Repository files navigation

menzerath

This repository contains the data and the scripts that are necessary to reproduce the results reported in: Berdicevskis, Aleksandrs. 2021. Successes and failures of Menzerath's law at the syntactic level

Install Ruby to run the .rb files, any reasonably recent version should work. Install the rinruby gem, make sure that R (with effsize package) is installed on your machine.

The repository contains the following files and folders

  • ud_merge.rb: a script that goes through all UD 2.8 folders and merges train, dev and test part of every treebank into a single file in the same folder. Set the correct PATH at the beginning of the script.

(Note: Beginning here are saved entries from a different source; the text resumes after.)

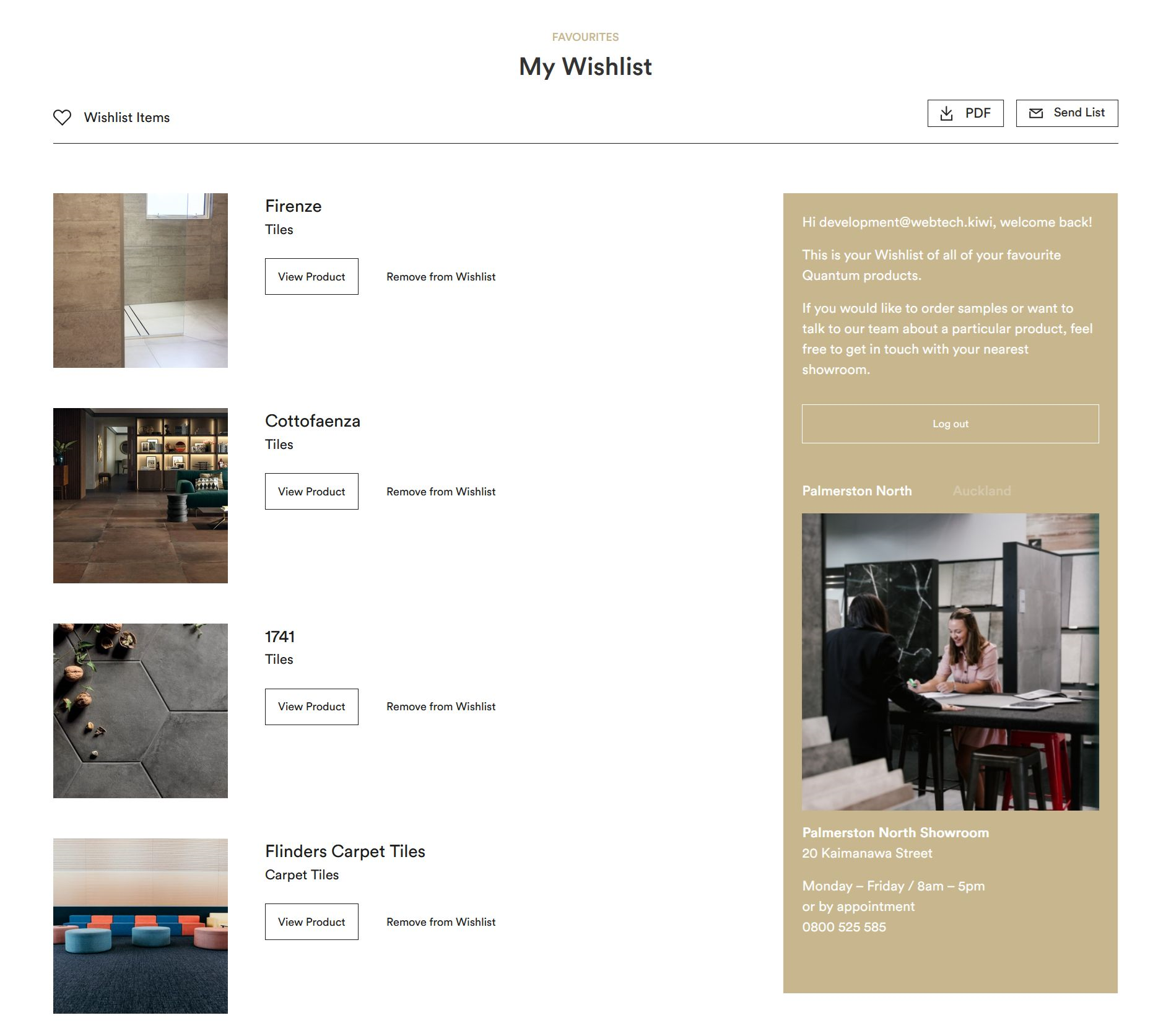Call showroom number 0800 525 585
The height and width of the screenshot is (1036, 1153).
[844, 927]
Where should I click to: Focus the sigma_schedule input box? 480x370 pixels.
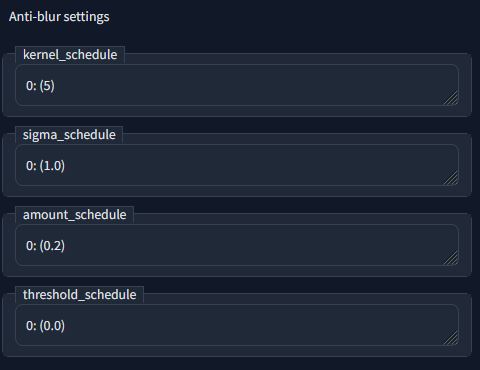(x=237, y=165)
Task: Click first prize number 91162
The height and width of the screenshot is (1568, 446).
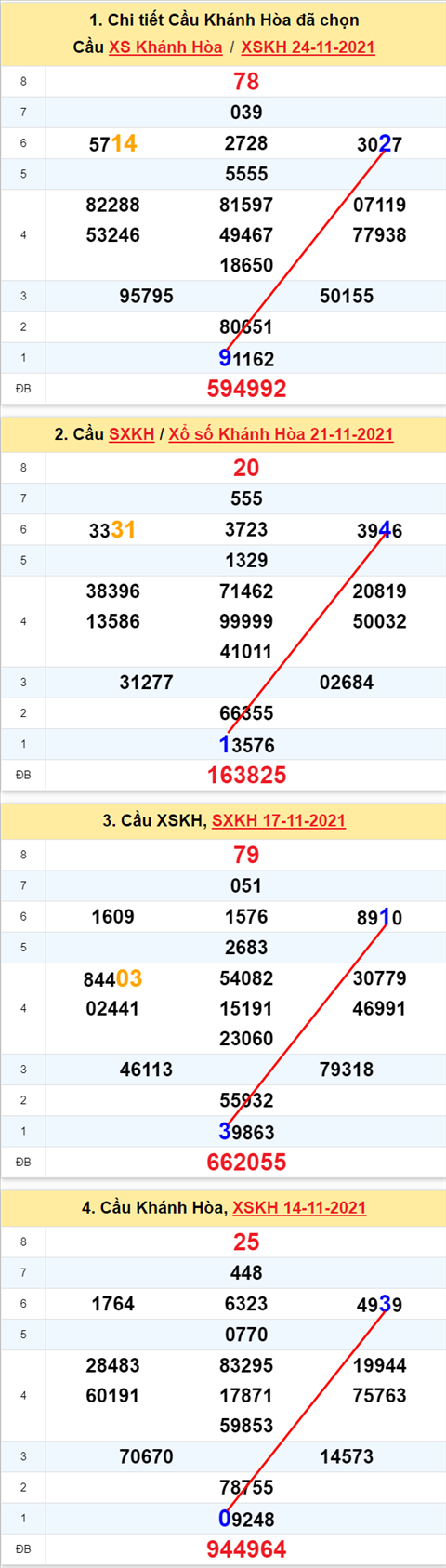Action: click(x=246, y=358)

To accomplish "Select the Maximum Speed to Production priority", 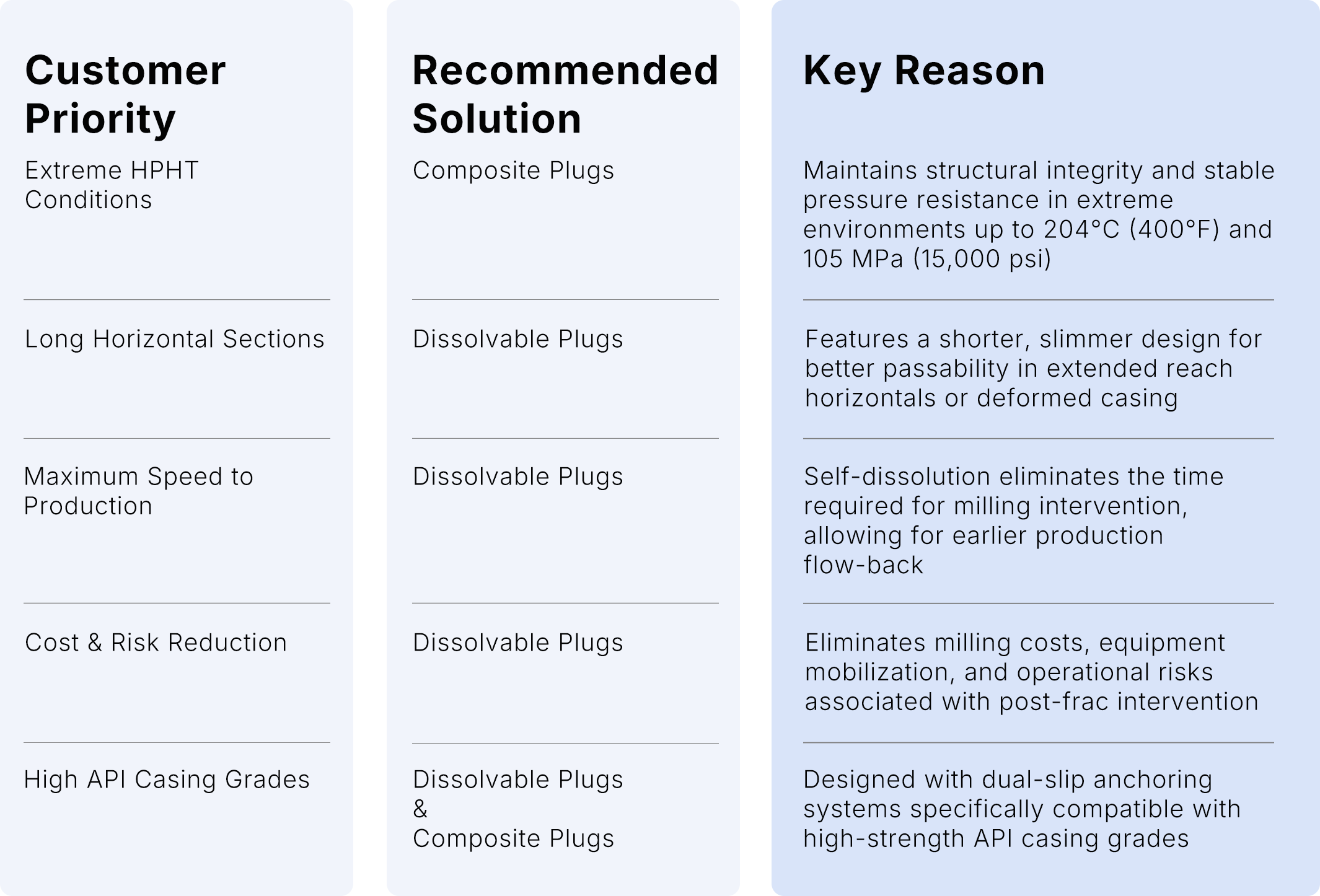I will 138,491.

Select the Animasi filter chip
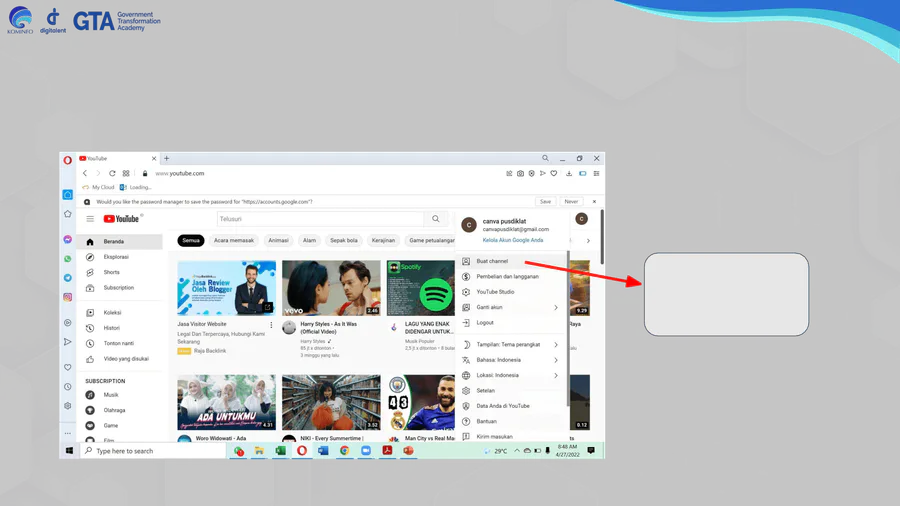(x=278, y=241)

  • ud_merge_perlang.rb2: a script that goes through all UD 2.8 treebanks and merges all treebanks for the same language into a single file. Set the IN and OUT paths at the beginning of the script. Treebanks that do not meet the predefined criteria (see Section 3 in the paper) are discarded. The list of all treebanks that are included in the sample is created in included_ud28_languages.tsv. The script assumes that ud_merge.rb has already been run and a single conllu file exists for every treebank.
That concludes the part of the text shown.